Evaluation scheme for children-centered language interaction competence of AI-driven robots
Siqi Xie, Jiantao Li
TL;DR
The paper addresses the need for a child-centered evaluation scheme for AI-driven robots' language interaction, arguing that adult benchmarks are insufficient for children. It develops a mixed-methods framework derived from a preliminary thematic analysis of 11 families and 411 shopping-feedback codes, then validates it through an empirical study with six children (ages 3–6) and their parents using the Alpha Egg GPT robot. The resulting five-dimension evaluation scheme (Interactivity, Specificity, Expansibility, Safety, Sociability) comprises 16 indicators and demonstrates acceptable reliability (Cronbach's alpha) while revealing practical findings—simpler language, active parental involvement, and improved multi-speaker voice recognition boost performance. The work contributes a reliability-backed, child-centered framework for researchers and developers to assess and improve child–robot language interactions in real-world settings.
Abstract
This article explores the evaluation method for the language communication proficiency of AI-driven robots engaging in interactive communication with children. The utilization of AI-driven robots in children's everyday communication is swiftly advancing, underscoring the importance of evaluating these robots'language communication skills. Based on 11 Chinese families' interviews and thematic analysis of the comment text from shopping websites, a framework is introduced in the article to assess five key dimensions of child-robot language communication: interactivity, specificity, development, sociality, and safety.
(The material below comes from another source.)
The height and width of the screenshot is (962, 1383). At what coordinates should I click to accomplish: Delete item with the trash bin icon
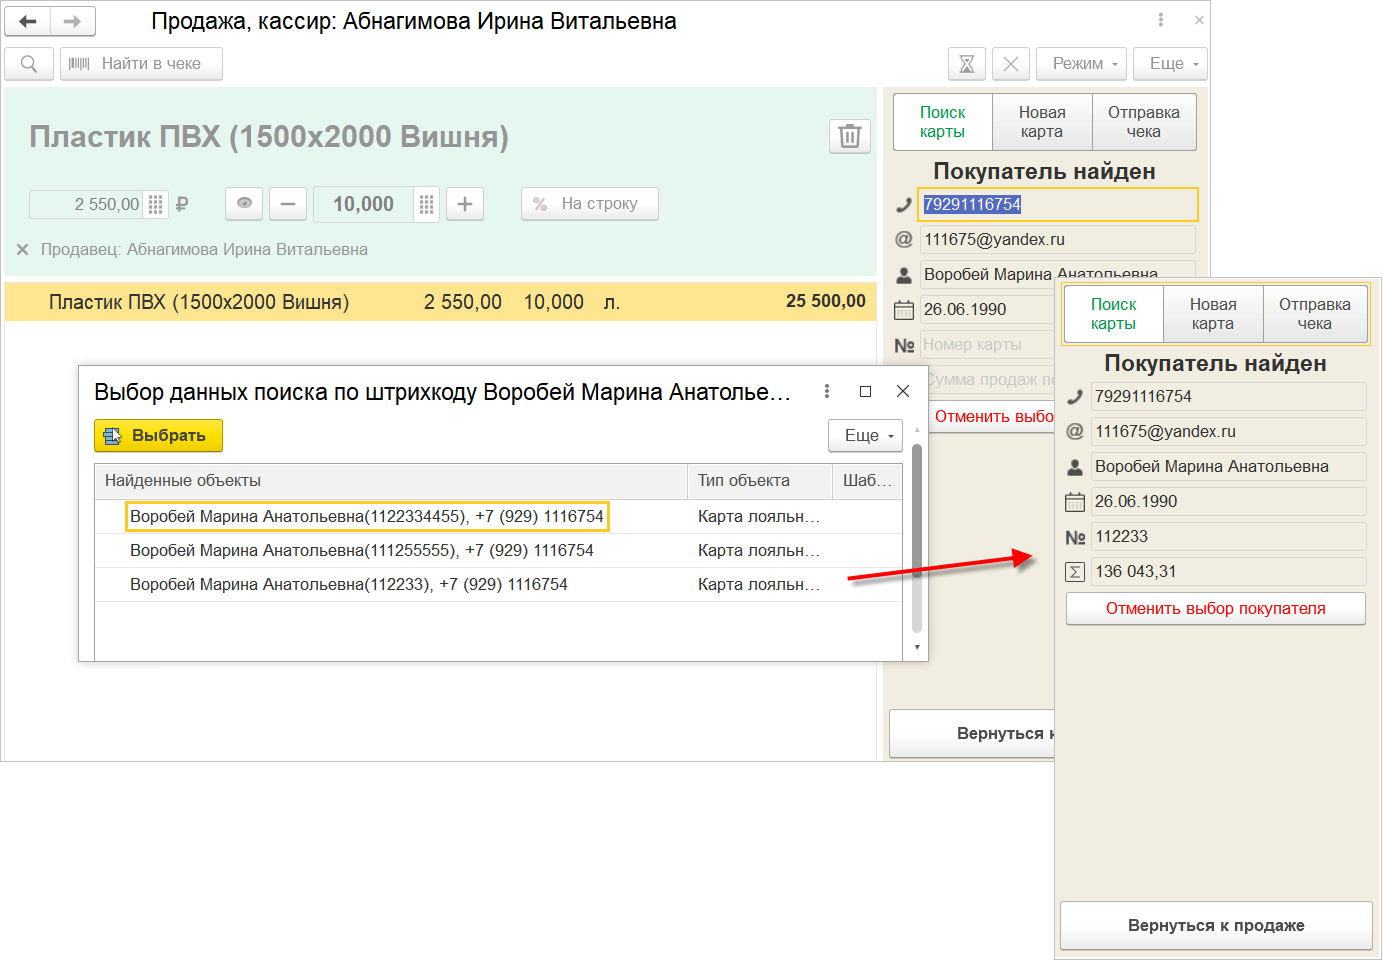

We draw on the concept of "children's agency", viewing children as active participants in shaping society and cultural life alongside adults. Therefore, this article places particular emphasis on collecting data related to children. Whether through survey interviews or direct interactive experiments, we treat children as an independent object for data collection. The study involved empirical research following the mentioned framework, which involved capturing interaction videos in natural conversation settings among children from 6 families. Analysis was performed on quantitative data obtained from video recordings, alongside questionnaires and interviews carried out by parents acting as participants or observers. We found that the presence or absence of parents during children's interactions with robots can impact the evaluation of robots'language communication abilities. Ultimately, this article proposes an enhanced comprehensive evaluation framework incorporating insights from parents and children, supported by empirical evidence and inter-rater consistency assessments, showcasing the scheme's efficacy.